Que temos a propor para nossas crises? artigo de Washington Novaes

No momento em que a comunicação relembra os 30 anos do início do movimento Diretas-Já – reprimida pelo Ato Institucional n.º 5, a mudança de regime pretendida só ocorreria mais de uma década depois, com a Constituição de 1988 -, sucedem-se hoje no País sinais de profunda insatisfação na sociedade, protestos populares nas ruas e reivindicações pontuais, crises em muitas áreas de governo em todos os níveis, mudanças ou perda de valores sociais ou individuais.
Da mesma forma, sobrevêm novas visões acadêmicas de mundo e propostas para uma “crise global”. Onde desaguará tudo isso?

É paradoxal também, porque pesquisas divulgadas por este jornal (12/1) dizem que a maioria das pessoas continua otimista, embora se tenha reduzido seu porcentual do ano passado para este (de 72% para 57%). E o índice brasileiro está 9 pontos acima da “percepção global”. Outra pesquisa (Estado, 11/1) informa que o Brasil “está entre os 12 países mais cobiçados para morar”. Crescimento econômico e “boa imagem cultural” são os fatores que mais pesam. Mas os brasileiros que gostariam de morar fora – principalmente nos Estados Unidos – são exatamente os mais ricos.

E tudo acontece em meio a crises como a do Estado do Maranhão, com a falência do sistema prisional, a decapitação de presos e a desmoralização do poder local, que na mesma hora abre licitações para comprar camarões, lagostas e quejandos, embora o governo estadual alegue que a crise ali não é diferente da que se verifica em todo o País e o Estado tenha hoje uma renda per capita de R$ 7.852. 

De fato, outras fontes lembram que no Brasil todo mais de 50 mil pessoas foram assassinadas no ano passado (Folha de S.Paulo, 10/1). A situação nos presídios, segundo a ex-diretora do sistema penitenciário do Rio de Janeiro, professora Julita Lemgruber, deve-se ao fato de que “nossa sociedade é profundamente hierarquizada. Há cidadãos de primeira, segunda, terceira classe e os não cidadãos – pessoas sem voz e consideradas sem direito (…). Fazer intervenção no Maranhão sem que se cuide da gangrena que é o funcionamento do sistema de Justiça Criminal não adianta nada” (11/1). De certa forma, concorda o relator especial da ONU sobre tortura, Juan Ernesto Méndez: “Quanto mais se criam presídios, mais se enchem as prisões. É preciso criar medidas de regeneração, baixar as penas, melhorar o acesso à liberdade condicional (…). O Brasil abandonou a ideia de recuperação de presos (…). Não podemos perdê-la, senão as tragédias como essa do Maranhão vão ocorrer” (12/1), observa Méndez.

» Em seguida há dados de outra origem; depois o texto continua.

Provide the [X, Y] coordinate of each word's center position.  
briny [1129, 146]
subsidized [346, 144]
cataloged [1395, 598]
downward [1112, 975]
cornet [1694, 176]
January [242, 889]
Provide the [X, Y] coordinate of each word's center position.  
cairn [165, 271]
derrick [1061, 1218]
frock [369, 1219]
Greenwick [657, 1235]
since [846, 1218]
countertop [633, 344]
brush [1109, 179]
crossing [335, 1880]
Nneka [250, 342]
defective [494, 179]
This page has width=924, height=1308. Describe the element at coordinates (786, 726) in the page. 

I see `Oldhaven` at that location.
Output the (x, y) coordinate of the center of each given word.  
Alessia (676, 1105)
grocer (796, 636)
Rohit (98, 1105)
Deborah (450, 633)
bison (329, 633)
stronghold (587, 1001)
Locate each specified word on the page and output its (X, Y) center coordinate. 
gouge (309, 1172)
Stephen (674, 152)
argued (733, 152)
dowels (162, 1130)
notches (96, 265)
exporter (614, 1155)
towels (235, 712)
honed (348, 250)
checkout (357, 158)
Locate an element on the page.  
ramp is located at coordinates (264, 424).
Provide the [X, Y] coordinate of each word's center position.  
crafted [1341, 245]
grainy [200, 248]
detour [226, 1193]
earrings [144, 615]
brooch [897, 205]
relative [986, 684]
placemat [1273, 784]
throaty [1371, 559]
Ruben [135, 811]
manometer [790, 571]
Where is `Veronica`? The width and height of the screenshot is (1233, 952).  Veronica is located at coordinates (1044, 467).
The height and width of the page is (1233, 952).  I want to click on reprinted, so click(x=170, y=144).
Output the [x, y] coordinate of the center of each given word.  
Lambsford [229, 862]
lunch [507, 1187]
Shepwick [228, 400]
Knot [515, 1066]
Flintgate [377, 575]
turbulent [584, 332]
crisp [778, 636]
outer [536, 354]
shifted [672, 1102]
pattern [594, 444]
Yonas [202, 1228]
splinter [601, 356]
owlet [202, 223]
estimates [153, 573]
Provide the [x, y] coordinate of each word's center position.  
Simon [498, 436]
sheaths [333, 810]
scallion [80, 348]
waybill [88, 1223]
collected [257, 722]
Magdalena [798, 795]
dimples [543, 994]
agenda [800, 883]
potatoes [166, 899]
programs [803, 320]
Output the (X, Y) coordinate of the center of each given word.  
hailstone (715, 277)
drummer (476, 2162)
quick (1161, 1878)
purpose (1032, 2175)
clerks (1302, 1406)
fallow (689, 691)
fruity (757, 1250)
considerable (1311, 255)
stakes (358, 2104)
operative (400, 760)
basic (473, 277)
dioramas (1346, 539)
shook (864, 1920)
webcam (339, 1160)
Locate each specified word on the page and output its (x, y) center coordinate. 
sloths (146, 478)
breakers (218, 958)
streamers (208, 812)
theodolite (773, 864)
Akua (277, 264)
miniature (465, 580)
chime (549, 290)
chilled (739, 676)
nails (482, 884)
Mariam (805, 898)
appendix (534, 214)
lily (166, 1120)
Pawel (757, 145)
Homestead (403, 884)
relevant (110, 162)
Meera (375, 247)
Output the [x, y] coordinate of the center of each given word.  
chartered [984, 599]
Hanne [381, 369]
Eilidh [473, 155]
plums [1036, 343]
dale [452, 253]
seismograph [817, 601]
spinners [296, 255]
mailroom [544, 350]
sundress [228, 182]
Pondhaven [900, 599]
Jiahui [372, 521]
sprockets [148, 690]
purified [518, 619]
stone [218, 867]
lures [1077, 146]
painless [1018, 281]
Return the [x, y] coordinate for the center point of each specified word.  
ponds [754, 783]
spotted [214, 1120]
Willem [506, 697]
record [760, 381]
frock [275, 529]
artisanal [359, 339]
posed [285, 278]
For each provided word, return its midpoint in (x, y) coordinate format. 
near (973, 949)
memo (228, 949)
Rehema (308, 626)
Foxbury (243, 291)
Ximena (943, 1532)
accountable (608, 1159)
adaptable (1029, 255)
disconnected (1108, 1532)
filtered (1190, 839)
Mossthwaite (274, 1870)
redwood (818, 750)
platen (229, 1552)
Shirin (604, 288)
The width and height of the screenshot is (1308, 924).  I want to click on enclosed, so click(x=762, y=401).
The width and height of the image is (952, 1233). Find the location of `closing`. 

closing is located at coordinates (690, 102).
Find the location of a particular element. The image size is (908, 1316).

Seja como for, será muito difícil. Ainda temos 14 milhões de famílias recebendo do Bolsa Família apenas R$ 150 mensais, em média – fora as que não são nem cadastradas, alguns milhões. Mas não é só nessas áreas críticas que estão os problemas que se inter-relacionam hoje. Também parece evidente uma progressiva perda de valores coletivos e individuais que nortearam a conduta social e pessoal durante séculos. A ponto de termos agora prisão de quadrilha de 30 pessoas que furta peças de bronze e depreda túmulos em cemitérios tradicionais, como ocorreu há poucos dias (10/1) em São Paulo. 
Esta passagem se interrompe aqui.